● **Exercise instructions**
Continue the WMS troubleshooting reply below from the point where it stops.

Hi Arnau...
> Option 1: I had similar problems in our WMS. On a high load, it stopped
> seeing bdii resources and jobs were not able to start. If it's the
> case, you will find some descriptive message in
> workload_manager_events.log. And, for sovling it, we installed
> google_perf_tools (you will find the receipt at WMS known_issues).
>
We are using google_perf_tools already.
grep libtcmalloc.so /opt/glite/etc/glite_wms.conf
RuntimeMalloc = "/usr/lib/libtcmalloc.so";
> Options 2: Have you recently upgraded lb? If yes, ensure
> glite-lb-authz.conf has the correct values.
Nope.
> *You could also install WMSMonitor. Good tool for quick check.

● **Provided records**

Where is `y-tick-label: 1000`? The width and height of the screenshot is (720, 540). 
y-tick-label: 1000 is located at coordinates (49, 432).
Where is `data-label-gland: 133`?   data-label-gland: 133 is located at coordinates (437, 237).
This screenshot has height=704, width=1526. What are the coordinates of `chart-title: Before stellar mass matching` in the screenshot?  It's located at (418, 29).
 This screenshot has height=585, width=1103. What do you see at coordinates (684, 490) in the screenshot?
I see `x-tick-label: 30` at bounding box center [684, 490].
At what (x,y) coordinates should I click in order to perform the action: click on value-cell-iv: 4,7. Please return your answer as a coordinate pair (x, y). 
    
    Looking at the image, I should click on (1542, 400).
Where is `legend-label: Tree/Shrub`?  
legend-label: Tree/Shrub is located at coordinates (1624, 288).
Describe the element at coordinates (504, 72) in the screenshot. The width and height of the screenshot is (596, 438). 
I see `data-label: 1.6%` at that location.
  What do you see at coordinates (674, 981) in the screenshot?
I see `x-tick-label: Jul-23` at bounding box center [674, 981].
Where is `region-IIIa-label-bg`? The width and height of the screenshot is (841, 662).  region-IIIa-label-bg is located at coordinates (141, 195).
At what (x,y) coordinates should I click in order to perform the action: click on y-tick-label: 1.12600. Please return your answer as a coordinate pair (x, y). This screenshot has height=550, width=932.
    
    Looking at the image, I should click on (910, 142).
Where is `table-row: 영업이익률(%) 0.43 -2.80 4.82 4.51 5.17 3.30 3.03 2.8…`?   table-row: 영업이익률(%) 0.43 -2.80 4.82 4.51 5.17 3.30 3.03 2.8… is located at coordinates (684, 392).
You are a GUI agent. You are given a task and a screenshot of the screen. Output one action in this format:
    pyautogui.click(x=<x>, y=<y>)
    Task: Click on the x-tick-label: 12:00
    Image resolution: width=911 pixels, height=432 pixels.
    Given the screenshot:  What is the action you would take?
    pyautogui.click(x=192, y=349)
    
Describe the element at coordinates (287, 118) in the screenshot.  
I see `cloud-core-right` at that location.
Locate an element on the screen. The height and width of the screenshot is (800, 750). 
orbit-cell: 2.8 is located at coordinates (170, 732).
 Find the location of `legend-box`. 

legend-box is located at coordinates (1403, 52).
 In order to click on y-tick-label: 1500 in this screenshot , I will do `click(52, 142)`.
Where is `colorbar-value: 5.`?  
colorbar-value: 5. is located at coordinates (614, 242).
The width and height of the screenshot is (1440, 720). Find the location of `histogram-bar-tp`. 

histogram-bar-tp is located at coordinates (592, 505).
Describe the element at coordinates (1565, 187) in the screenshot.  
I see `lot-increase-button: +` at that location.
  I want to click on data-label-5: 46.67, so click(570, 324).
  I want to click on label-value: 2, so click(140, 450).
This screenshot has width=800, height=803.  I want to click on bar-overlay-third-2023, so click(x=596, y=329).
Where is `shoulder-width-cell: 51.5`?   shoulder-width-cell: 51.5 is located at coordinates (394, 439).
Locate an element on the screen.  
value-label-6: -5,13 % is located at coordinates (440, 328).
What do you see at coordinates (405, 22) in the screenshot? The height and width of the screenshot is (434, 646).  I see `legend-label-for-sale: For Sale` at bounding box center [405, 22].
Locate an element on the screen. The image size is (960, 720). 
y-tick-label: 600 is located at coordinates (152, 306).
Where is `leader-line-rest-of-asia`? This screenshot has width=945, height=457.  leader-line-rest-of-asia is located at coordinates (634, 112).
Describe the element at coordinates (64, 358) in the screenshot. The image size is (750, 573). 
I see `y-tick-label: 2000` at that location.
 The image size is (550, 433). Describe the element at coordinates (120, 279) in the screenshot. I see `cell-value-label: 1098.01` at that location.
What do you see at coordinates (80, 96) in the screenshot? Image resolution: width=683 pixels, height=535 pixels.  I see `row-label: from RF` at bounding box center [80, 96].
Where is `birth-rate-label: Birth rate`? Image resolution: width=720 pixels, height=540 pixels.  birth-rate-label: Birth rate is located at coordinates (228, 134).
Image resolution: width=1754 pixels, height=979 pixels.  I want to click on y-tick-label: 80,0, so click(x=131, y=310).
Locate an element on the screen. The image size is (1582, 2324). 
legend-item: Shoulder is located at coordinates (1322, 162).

● **Answer box**
>
Yes I know. Unfortunately, since we are operating two sites over a WAN,
we though of using that tool in WAN mode. Talking with Daniele, the
WMSMonitor uses SNMP version 2 which is not the proper framework to do
it. we are expecting the EMI WMSMonitor release which will use ActiveMQ
>
>> ---*---
> Maarten senme this script wich must be in cron:
> # cat /usr/local/sbin/clean_condor_jobs.sh
> #!/bin/bash
>
>
> CONDOR_CRAP=`/opt/condor-c/bin/condor_q -hold | grep glite | awk '{print $1}'`
>
>
> for JOB_ID in $CONDOR_CRAP
> do
> echo "Removing job: " $JOB_ID
> /opt/condor-c/bin/condor_rm $JOB_ID
> # sleep 2
> /opt/condor-c/bin/condor_rm -forcex $JOB_ID
> done
>
condor CRAP is a good name :-) Any special frequency to run it?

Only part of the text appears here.